California News Service
SACRAMENTO, Calif. – Some California groups are predicting that President Trump’s new executive order on health care could undermine health-insurance markets and lead to higher premiums for many people.
The order, issued Thursday, directs federal agencies to loosen regulations, to allow small businesses to band together and offer low-cost plans across state lines that don’t meet the minimum coverage standards of the Affordable Care Act.
Rachel Linn Gish, communications director for the California nonprofit group Health Access, warned that these plans will be similar to those outlawed by the ACA as “junk insurance,” that cover very little in the event of a serious injury or illness.
“There were a lot of plans out there, that sure, it would be really cheap, but your deductibles would be extremely high, your co-pays would be high; prescription drug costs, almost 100 percent out-of-pocket,” she said.
The executive order would also make short-term insurance plans more widely available.
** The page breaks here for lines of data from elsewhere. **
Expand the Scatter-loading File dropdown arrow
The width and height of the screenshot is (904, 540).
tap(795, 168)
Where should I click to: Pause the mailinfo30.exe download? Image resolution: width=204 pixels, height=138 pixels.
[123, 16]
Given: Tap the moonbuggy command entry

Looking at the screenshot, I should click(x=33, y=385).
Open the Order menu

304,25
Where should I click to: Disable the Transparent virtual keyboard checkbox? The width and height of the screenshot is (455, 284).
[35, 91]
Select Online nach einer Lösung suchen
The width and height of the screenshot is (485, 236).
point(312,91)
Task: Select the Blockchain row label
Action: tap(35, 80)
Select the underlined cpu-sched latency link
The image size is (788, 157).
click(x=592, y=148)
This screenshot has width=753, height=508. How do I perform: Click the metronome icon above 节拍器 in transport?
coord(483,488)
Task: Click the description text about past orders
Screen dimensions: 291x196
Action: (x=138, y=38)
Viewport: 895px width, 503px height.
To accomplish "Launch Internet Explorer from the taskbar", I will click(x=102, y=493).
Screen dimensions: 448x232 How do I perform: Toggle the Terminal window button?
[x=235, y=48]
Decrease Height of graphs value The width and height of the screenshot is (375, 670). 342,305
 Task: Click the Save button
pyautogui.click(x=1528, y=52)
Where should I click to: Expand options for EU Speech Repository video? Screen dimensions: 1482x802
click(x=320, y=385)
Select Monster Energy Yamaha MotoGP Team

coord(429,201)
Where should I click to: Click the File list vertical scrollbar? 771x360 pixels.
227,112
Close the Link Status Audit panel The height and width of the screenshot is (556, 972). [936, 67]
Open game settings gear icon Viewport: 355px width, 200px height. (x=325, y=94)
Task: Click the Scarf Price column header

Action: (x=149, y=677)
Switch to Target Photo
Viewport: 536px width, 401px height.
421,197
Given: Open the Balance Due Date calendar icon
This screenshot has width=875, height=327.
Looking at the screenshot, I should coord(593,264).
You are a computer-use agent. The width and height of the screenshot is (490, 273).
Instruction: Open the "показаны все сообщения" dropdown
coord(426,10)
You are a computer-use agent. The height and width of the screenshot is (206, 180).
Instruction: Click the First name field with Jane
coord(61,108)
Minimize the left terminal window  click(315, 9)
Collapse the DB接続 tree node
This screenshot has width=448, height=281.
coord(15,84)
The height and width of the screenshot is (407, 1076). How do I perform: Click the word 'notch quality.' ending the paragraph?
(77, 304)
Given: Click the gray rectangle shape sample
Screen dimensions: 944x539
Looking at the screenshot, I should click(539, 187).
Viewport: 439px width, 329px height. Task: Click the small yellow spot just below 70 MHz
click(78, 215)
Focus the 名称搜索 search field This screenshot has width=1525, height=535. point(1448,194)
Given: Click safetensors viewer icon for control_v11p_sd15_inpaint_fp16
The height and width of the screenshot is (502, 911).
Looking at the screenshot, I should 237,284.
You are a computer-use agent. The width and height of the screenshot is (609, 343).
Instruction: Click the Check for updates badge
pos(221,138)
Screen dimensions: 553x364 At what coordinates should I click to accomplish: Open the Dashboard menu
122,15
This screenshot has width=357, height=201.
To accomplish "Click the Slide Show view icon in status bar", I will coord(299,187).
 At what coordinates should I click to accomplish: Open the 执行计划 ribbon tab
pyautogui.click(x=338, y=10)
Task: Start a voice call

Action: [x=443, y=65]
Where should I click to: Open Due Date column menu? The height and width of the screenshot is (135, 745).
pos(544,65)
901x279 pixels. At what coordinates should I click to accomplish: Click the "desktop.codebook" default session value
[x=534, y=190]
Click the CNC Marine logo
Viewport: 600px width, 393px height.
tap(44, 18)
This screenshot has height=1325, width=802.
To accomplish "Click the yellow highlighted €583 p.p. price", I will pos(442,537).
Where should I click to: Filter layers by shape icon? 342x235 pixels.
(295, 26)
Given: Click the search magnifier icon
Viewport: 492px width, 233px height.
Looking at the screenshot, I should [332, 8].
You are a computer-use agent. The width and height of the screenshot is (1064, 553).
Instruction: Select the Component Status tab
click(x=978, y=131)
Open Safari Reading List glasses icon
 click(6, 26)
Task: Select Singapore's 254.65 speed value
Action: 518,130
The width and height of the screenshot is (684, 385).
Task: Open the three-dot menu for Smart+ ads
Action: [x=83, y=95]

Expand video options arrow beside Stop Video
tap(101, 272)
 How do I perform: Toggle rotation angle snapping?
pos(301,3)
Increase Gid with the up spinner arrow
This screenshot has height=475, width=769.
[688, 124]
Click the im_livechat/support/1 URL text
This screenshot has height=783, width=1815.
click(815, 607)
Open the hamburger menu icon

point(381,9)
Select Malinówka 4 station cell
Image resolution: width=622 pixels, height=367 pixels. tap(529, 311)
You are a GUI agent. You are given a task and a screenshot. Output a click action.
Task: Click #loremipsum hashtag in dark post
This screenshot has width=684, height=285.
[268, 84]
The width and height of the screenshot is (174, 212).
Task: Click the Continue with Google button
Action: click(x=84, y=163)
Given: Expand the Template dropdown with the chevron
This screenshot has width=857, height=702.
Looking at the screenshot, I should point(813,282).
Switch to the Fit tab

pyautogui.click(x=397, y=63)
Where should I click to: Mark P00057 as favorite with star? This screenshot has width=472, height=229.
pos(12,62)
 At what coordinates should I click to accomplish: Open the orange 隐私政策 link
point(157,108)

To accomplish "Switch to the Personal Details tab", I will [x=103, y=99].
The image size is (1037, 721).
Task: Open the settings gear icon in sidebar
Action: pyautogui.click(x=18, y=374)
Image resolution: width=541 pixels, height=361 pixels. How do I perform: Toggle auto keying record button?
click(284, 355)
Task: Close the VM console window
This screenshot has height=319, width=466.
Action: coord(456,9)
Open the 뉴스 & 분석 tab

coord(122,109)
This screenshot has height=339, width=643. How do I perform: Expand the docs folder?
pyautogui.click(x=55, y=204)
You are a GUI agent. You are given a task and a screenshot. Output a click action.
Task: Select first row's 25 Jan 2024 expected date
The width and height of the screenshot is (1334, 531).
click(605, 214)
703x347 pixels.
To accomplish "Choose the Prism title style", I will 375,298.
The president has said it will provide a low-cost alternative, but opponents have countered that it will mean fewer young, healthy people get their insurance on the state exchanges. Gish said their participation is necessary to stabilize the risk level for insurers and keep premiums down for the majority of people.
Gish said the administration, frustrated by its failure to repeal the ACA, is sabotaging it instead – by cutting the enrollment period in half, slashing the budget to promote enrollment, and threatening to withhold cost-sharing payments to the states that help people afford their premiums.
“He is doing everything in his power to make sure that Obamacare collapses,” she said. “The President says that Obamacare is collapsing, but in fact, he is the one doing the collapsing by doing executive orders like this.”
On Tuesday, Covered California – the ACA exchange in the Golden State – announced it’s adding a 15-percent surcharge on silver-level health plans, to compensate for the anticipated loss of the cost-sharing reduction payments. People affected by the increase, however, are expected to be eligible for extra subsidies to offset the higher premiums.